Content starts

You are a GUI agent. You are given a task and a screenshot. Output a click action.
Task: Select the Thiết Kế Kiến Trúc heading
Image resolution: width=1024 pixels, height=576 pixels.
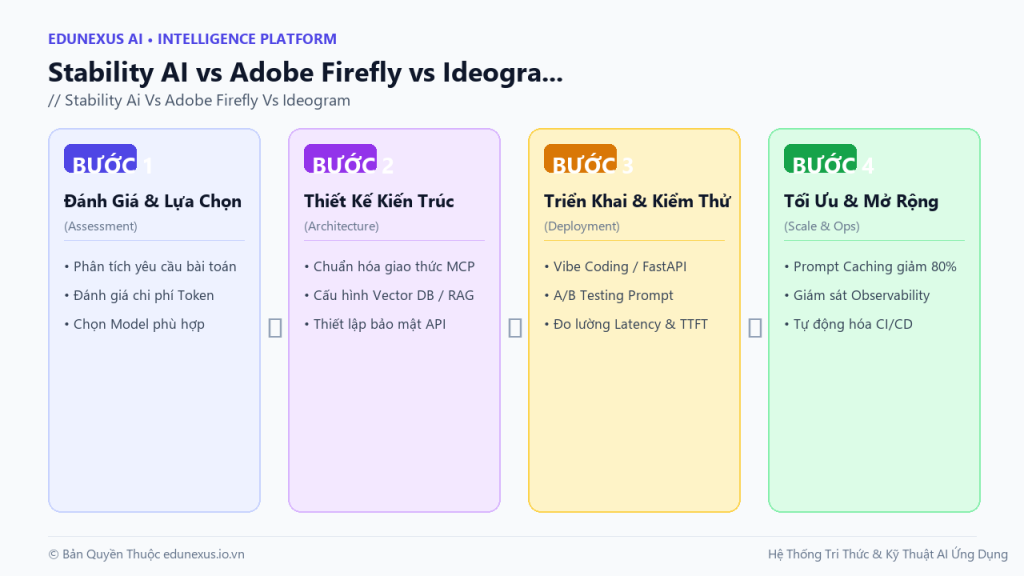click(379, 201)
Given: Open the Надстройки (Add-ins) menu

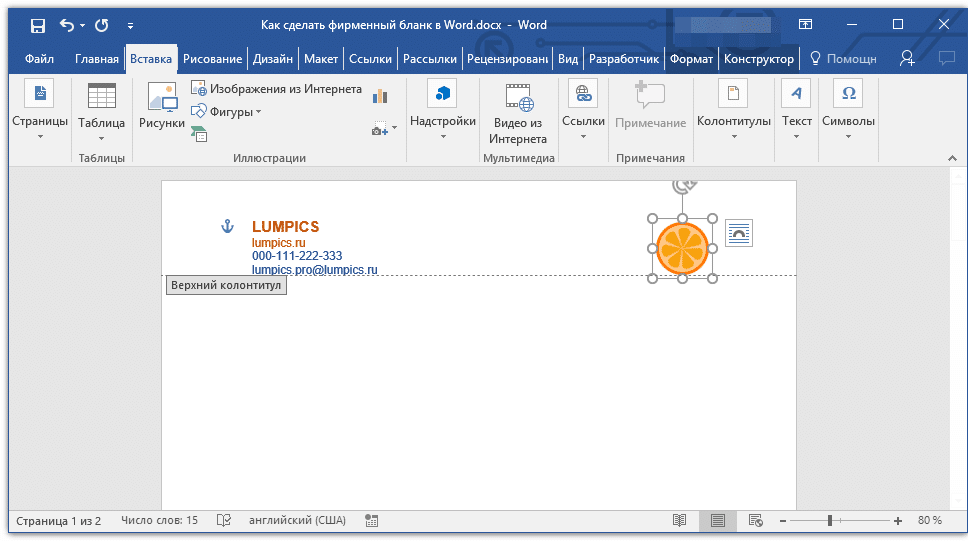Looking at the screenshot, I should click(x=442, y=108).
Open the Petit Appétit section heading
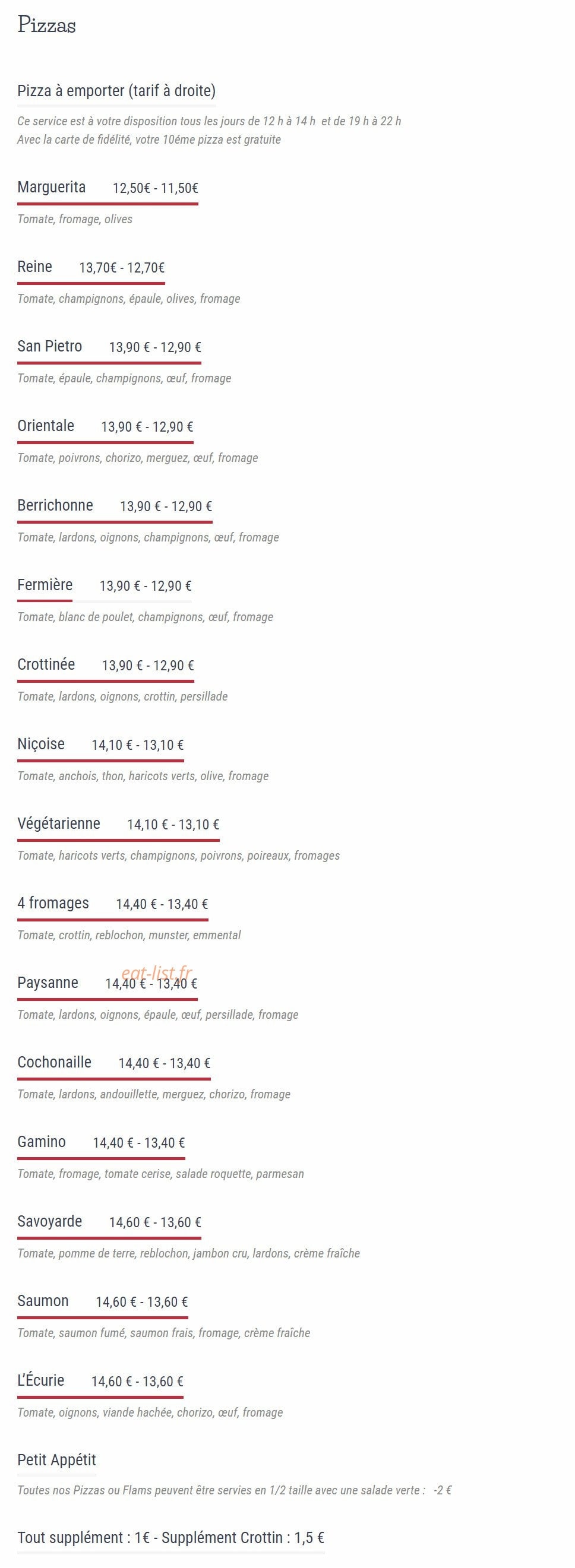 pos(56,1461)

Content ends

__INSTRUCTIONS TO FOLLOW__:
Nothing but the lines from the one with "Given: Open the Надстройки (Add-ins) menu" through the last line of the records should appear in your answer, each exactly as written and without pictures.

__EXERCISE ANSWER__:
Given: Open the Надстройки (Add-ins) menu

Looking at the screenshot, I should click(x=442, y=108).
Open the Petit Appétit section heading
 pos(56,1461)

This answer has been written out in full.